(EXERCISE DETAILS): In the profile of Joshua A. Thompson below, which organization did he join as a care coordinator and program director?
Start of SUPPLIED PASSAGE
It took several years and a circuitous route before Joshua A. Thompson ’04 said, “I got over myself and my insecurities and my fears and put myself back out there as a performing artist.”
When he was a teen, his path seemed clear: He would study trumpet performance at DePauw, a choice recommended by his private trumpet teacher and eased because his sister, Jessica Thompson Anderson ’02, was already enrolled at DePauw.
But Thompson, who “was always that kid who would ask why,” felt confined by the demands of the trumpet program and, after an “unbelievably fascinating” sociology class, switched majors to sociology, the study of which helped him “get comfortable with my identity” as a gay, African-American man. It also prepared him for his professional life after DePauw – that is, after a break of several months immediately after graduation in which “I was a beach bum and I was a hang glide instructor and I didn’t do anything academic at all. I partied my brain off. It was so much fun and then I hopped on a plane and came back (to Indianapolis). I was like, all right, let’s go adult and do stuff.”
He spent the next seven or so years as a member of Gallahue Mental Health Services’ Assertive Community Treatment team, working with 18-to-25-year-olds who were diagnosed with severe mental illness and substance abuse. Then he joined the Damien Center, an HIV/AIDS care and prevention center organization, as a care coordinator and program director.
“Growing up, I would hear, ‘oh, you do classical music; you’re trying to be white.’ Or ‘black people don’t do that.’ I’m like, ‘no, we do; you just don’t know who they are.’ I didn’t know who they were. But now that we do know, there’s a sense of pride that I find with audiences who look like me. … I’m always nervous that they’re not going to like it, because who likes classical music when you can listen to hip-hop or reggae or jazz or blues? But it’s that look on their face when it’s something that’s written by someone who looks like them.”
Eventually, Thompson chose to use his experience in service organizations to promote his first love, and he hung a shingle as a consultant. “This is where I fused my love for music and arts advocacy with the knowledge of how nonprofit management works,” he said.
He still consults but, about three years ago, he went “back to my roots in piano” and began programming and performing classical works written by people of African descent, such as Americans William Grant Still and Margaret Bonds, as well as composers from the African continent, the West Indies and Europe.
“I could live this lifetime and the next and just barely scratch the surface” of such compositions, he said, though “they’re just as gripping, they’re just as rigorous and they’re just as indicative of cultural shifts and trends” as works by “your Mozarts, your Beethovens, your DeBussys, your Coplands. But we don’t teach it in schools; we don’t see it on stages. And so in my own little small sphere of influence, that’s my mission. That’s my passion.”
In 2018, Thompson and other Indianapolis artists – singers, musicians, dancers and visual artists, including Deonna Craig ’04 – performed “Village Voices: Notes from the Griot,” his original production highlighting such works, at Newfields, Eiteljorg Museum, the Indianapolis Public Library, the Jewish Federation of Greater Indianapolis, Theater at the Fort and several high schools.
End of SUPPLIED PASSAGE
Start of RECORD EXTRACTS
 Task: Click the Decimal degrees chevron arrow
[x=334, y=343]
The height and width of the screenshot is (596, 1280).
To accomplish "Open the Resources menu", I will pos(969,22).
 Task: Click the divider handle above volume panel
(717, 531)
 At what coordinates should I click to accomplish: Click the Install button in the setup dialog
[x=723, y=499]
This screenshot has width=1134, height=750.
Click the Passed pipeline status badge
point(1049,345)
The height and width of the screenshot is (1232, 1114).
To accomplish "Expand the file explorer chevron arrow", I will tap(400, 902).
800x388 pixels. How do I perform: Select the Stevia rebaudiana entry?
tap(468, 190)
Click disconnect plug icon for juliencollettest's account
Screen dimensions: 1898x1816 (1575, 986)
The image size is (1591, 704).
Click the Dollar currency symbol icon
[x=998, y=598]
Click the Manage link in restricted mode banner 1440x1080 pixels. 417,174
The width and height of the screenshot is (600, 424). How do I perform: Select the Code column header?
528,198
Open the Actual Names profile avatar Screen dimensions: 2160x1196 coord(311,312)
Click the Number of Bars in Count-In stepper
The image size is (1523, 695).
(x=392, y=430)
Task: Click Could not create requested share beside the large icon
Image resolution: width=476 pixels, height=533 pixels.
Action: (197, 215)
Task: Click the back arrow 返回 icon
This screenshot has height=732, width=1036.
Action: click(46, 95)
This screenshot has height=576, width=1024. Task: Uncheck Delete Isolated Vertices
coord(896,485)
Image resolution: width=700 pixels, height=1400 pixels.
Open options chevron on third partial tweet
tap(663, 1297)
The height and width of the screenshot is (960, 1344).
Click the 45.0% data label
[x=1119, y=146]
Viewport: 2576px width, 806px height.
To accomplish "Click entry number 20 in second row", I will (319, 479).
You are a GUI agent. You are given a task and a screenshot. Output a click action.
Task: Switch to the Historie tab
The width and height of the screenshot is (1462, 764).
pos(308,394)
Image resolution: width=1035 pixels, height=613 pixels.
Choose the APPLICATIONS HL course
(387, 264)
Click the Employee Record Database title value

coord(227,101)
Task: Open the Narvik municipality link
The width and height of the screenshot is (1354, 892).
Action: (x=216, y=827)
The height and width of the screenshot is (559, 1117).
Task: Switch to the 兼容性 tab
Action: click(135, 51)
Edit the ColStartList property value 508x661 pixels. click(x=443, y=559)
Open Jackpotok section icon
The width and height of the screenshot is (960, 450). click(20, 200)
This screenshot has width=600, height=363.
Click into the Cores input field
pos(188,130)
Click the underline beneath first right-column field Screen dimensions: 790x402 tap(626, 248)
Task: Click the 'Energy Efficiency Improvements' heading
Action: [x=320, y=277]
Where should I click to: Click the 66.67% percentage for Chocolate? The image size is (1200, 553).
End of RECORD EXTRACTS
(ANSWER BOX): The Damien Center, an HIV/AIDS care and prevention organization.